Engineered CAR T (CART) cell treatments of cancer patients have shown promising results. The majority of current CART clinical trials utilizes autologous T cells and might therefore be hampered by the poor quality and quantity of T cells as well as the time and expense of manufacturing autologous T cell products. These limitations would be circumvented by the use of allogeneic T cells. However, the endogenous TCR on allogeneic T cells may recognize the alloantigens of the recipient, leading to graft-versus-host disease (GVHD); furthermore, the expression of HLA on the surface of allogeneic T cells causes rapid rejection by the host immune system. Therefore, simple and efficient methods are needed for multiplex genomic editing of T cells. The CRISPR/Cas9 system has recently emerged as a potentially robust alternative for inducing targeted genetic alterations and as a process for multiplex genome engineering.  

In the present study, by using CRISPR/Cas9 system to simultaneously disrupt multiple genomic loci. we have generated CART cells deficient in the expression of endogenous TCR, HLA class I (HLA-I) and PD1 that can be used as allogeneic universal CART cells. We found that TCR α chain, TCR β chain, beta-2 microglobulin (B2M) and PD1 genes could be disrupted with high efficiency through the co-introduction of mRNA encoding the Cas9 with gRNAs targeting these genes by electroporation. We observed over 80% percent gene ablation at protein levels by single gene disruption and over 70% percent of TCR and HLA-I double ablation by multiplex gene disruption.

Universal PD1 deficient CD19 CART cells could be generated by integrating this multiple gene editing technology into to the standard clinical CD19 CAR lentiviral transduction procedure and expanded to the clinical scale. The TCR/HLA-I double-negative CD19 CART showed robust in vitro anti-tumor activities, such as lytic capacity, cytokine secretion and proliferation, as potent as those of the wild-type CD19 CART cells. The T cells were tested in NSG mice bearing disseminated Nalm6 leukemia. Mice treated with CD19 CART cells with endogenous TCR disrupted or with a simultaneous disruption of TCR and HLA-I exhibited tumor regression similar to that of mice treated with wild-type CD19 CART cells, suggesting that the disruption of TCR alone or together with B2M does not affect CART cell anti-tumor activity. In addition, we found that simultaneous disruption of endogenous PD1 enhances the efficacy of the universal CD19 CART therapy in vivo in a Nalm6-PDL1 leukemia model.
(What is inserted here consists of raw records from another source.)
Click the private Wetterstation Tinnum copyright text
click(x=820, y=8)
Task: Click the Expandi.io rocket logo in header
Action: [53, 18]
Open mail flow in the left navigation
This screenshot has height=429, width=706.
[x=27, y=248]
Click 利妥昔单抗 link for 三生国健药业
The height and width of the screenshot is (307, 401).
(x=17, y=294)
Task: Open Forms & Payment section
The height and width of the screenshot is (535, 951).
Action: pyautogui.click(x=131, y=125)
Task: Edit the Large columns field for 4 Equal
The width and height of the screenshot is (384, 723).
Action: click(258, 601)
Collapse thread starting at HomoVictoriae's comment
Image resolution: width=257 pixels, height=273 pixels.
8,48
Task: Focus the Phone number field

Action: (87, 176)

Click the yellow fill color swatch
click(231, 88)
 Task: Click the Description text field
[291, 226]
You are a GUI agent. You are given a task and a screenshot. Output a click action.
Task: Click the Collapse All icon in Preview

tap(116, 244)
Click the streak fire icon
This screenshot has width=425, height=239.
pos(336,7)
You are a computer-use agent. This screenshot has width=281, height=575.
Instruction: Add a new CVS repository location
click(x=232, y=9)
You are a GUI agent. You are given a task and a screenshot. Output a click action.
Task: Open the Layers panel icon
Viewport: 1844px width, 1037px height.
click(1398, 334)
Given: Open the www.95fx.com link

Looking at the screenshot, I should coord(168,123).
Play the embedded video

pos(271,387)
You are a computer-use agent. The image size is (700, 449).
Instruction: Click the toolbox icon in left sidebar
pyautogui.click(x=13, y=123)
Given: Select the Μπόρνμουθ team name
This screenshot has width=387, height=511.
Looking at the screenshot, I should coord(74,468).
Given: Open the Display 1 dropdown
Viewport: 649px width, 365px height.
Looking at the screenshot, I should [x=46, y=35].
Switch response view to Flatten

The universal T cells we generated showed reduced alloreactivity, demonstrated in a one-way MLR using an IFNg Elispot assay when incubated with irradiated allogeneic PBMCs. The GVHD effect of the engineered T cells was also tested in different NSG models. In a Nalm6 leukemia NSG model, the mice treated with the double or triple knock out CAR T cells did not develop any signs of GVHD. By contrast, 3 out of 4 mice from the wild-type CD19 CART group developed xenogeneic GVHD at day 65, which was confirmed by histological examination of different organs. In another experiment, T cells were infused intravenously into sub-lethally irradiated mice. GVHD was monitored 2 to 3 times per week, and 4 out 5 mice receiving wild type T cell developed GVHD, while PBS treated, TCR single and TCR/HLA-I double ablated T cell treated group did not show any signs of GVHD.

In summary clinical scale universal CD19 CART cells, with potent anti-leukemia activity and reduced alloreactivity can be efficiently generated using multiplex CRISPR/Cas9 technology. This approach can be incorporated into current GMP-compliant manufacturing procedures and has a high potential for translation, and thus provides an alternative to autologous CART cells.